- _Stored entries_:
....

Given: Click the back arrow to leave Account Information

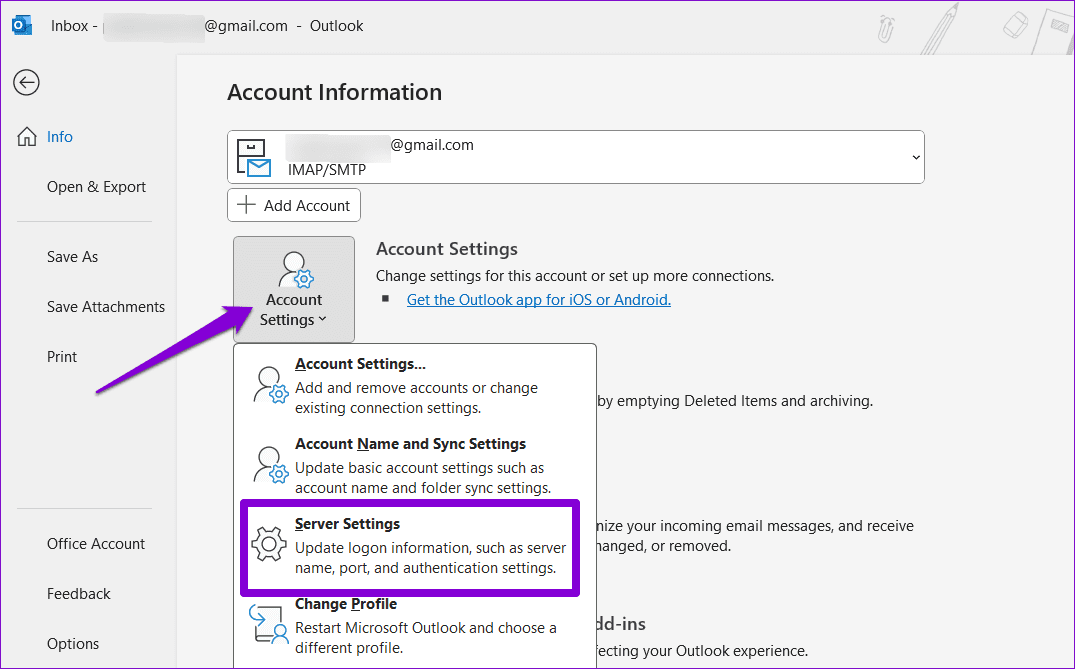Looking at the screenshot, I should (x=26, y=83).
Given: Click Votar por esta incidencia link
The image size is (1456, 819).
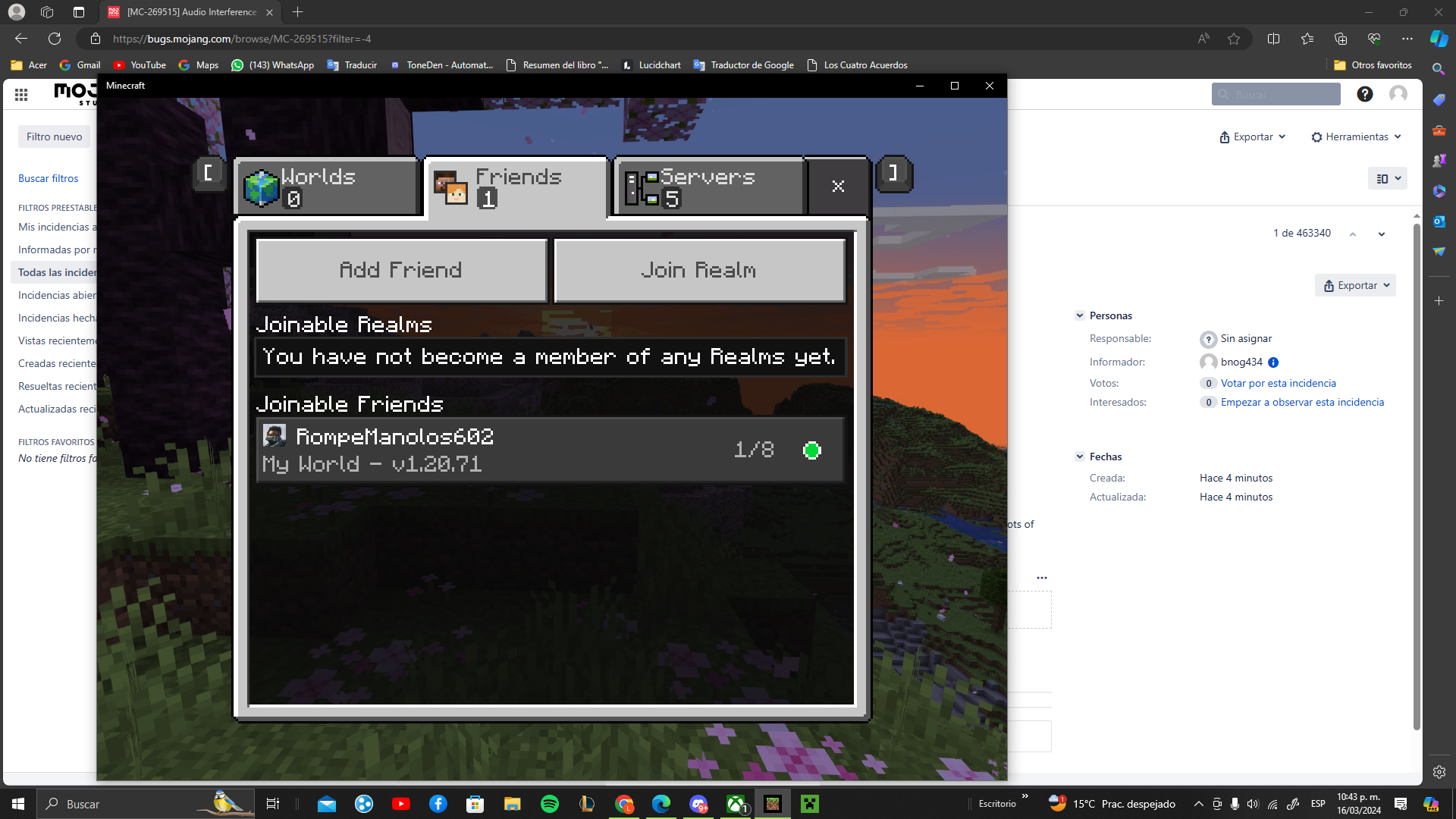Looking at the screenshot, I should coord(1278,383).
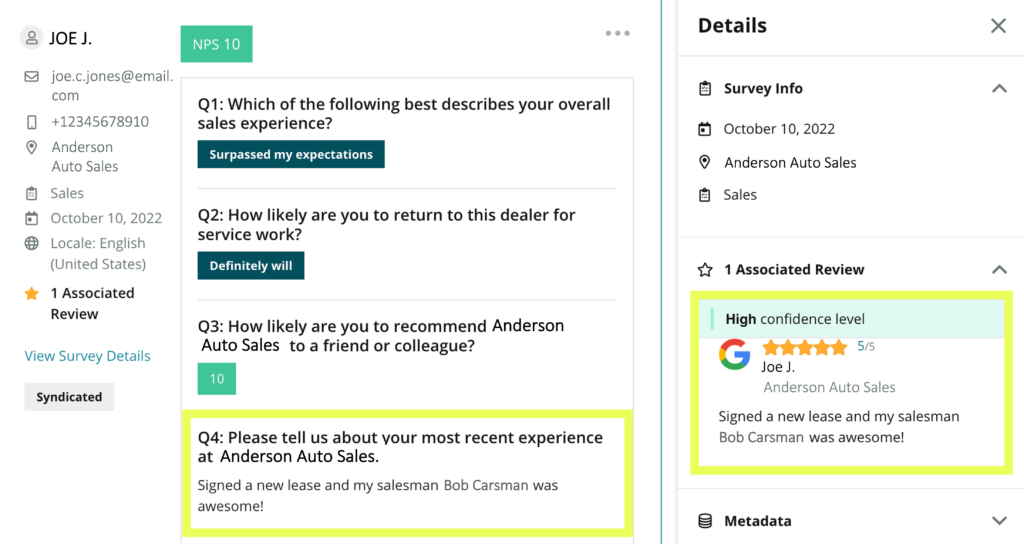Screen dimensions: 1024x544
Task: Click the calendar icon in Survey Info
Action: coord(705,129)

....

- _Written request_:
Extract every line above word for word, leaving the pictures out of your answer.

- _Exercise result_:
Given: Click the back arrow to leave Account Information

Looking at the screenshot, I should (x=26, y=83).
Given: Click Votar por esta incidencia link
The image size is (1456, 819).
Looking at the screenshot, I should coord(1278,383).
Screen dimensions: 1024x544
Task: Click the calendar icon in Survey Info
Action: coord(705,129)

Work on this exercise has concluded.